To do
Please show each line in the records below that contains the string "computer", copying every such line in full.
------------------------------------
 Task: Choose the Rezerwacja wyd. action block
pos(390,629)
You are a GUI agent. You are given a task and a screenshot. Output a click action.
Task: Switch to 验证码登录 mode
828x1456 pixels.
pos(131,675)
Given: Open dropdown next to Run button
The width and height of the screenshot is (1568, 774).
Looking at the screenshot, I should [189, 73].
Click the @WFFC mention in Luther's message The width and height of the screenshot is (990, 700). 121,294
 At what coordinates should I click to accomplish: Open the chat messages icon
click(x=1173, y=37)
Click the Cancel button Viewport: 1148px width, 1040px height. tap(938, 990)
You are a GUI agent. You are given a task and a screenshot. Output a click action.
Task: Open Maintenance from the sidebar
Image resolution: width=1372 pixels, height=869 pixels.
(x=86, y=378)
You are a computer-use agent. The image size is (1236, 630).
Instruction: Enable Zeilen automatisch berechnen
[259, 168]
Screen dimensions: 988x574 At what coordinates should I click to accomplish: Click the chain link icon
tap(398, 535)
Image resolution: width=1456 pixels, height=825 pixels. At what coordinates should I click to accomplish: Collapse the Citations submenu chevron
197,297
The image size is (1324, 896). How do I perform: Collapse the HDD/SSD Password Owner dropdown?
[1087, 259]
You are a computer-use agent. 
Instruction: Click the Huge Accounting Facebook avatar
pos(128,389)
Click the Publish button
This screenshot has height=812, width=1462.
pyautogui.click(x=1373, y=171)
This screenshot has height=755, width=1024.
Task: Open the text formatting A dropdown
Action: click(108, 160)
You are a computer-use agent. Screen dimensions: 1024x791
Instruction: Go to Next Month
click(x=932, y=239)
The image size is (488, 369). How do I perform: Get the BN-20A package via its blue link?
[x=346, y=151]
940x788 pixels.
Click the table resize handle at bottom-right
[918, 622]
------------------------------------
Task solution
You are a computer-use agent. The image size is (1236, 630).
You are a computer-use agent. 
You are a computer-use agent. Screen dimensions: 1024x791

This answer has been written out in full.